Case in point: To get that little jack russell outside to poop I need to coax her something rewarding.

Animals as well as people respond to peer pressure. When one does something that looks fun or interesting the next person (or animal) will want to try it. Irene Pepperberg of the "Alex studies" calls this approach the model-rival approach. Think of the Tom Sawyer story about painting the fence. My vet wanted me to switch my bird "Button's"diet from seeds (too fatty) to a pelleted diet (more nutritious). When I put the cup of pellets in her cage she would'nt eat it. She would rather starve to death before she ate it.

However, when I put the pellets in the parakeet cage all of a sudden the pellets looked interesting. She went in the parakeet's cage and ate the pellets. The parakeets got interested as well and also started to eat it.

None of the birds would eat fresh veggies when I put a bowl of veggies in their cages. However, when I sat down for dinner with all kinds of greens in my plate all of a suddet this was the most delicious thing they all ever seen. I would have at least six birds in my plate after my food.

Did I want all these birds sharing my food? Not really.

Did I want the birds to eat fresh veggies? Yup

So the end result was the desired result.

Kids aren't any different. Think about grabbing a snack with your nephews. They get , say, pizza, and you get a spinache bun. You make all these mmmmm sounds like you are in yummy treat heaven. All of a sudden they are interested in trying that "what-they-thought-was gross" spinache bun.
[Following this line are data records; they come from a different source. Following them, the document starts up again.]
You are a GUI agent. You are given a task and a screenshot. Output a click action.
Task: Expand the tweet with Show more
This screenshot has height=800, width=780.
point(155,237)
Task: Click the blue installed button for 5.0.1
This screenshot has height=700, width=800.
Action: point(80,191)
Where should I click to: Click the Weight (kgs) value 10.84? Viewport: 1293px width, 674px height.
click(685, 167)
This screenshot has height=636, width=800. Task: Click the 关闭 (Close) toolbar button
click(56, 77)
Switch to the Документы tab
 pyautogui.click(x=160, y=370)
Another trick trainers do is to reinforce positive behaviors the animals already do. Button would sit on her play stand. When I put jingle balls on the play stand she would pick them up and throw them. I lined up a basketball hoop near where she threw them. When the ball would land in the hoop I would praise her and give her a treat. She thought this was great!
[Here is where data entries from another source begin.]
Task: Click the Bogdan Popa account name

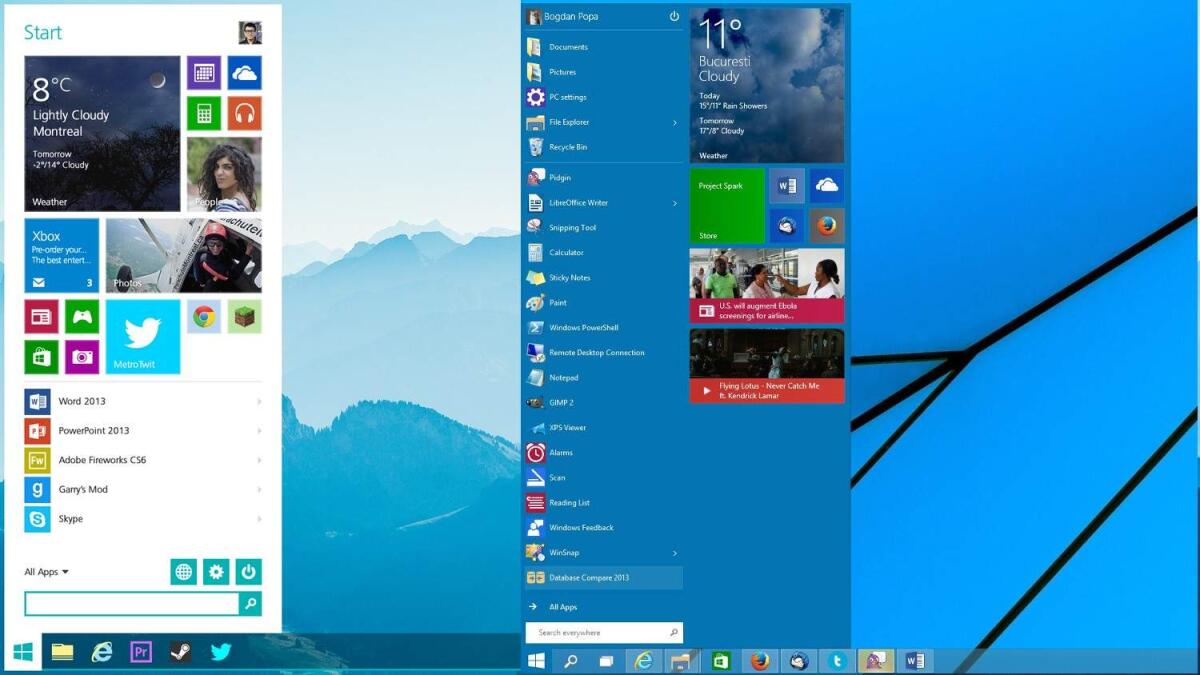Action: [575, 16]
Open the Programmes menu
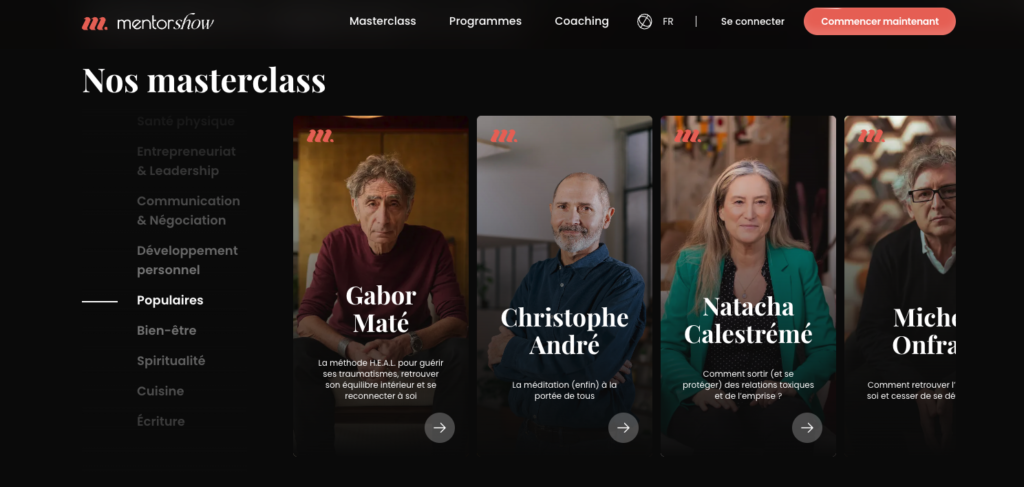Image resolution: width=1024 pixels, height=487 pixels. pos(485,21)
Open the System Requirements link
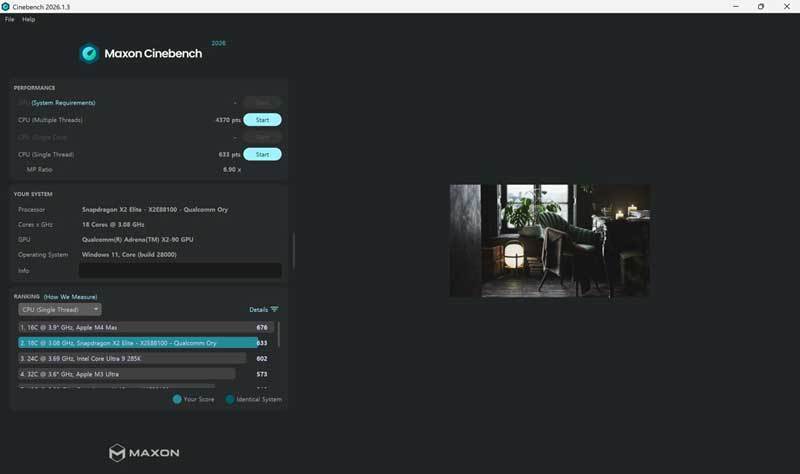This screenshot has width=800, height=474. [63, 103]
My birds also liked routine. They liked knowing at such and such time it was time for their cage to be cleaned, it was time for them to come out and fly around and what time was bedtime.

They could time at what time my husband would be spending time with them.

When they heard the upstairs toilet flush they would all squawk because this meant their "daddy' was done upstairs and would coming downstairs to spend time with them.

Who would've thought the sound of a flushing toilet would mean something fun was going to happen?

2 comments:

  1. This is just like me with diamonds! If you want me to eat a spinach bun...throw in a tennis bracelet, and I'm all over it!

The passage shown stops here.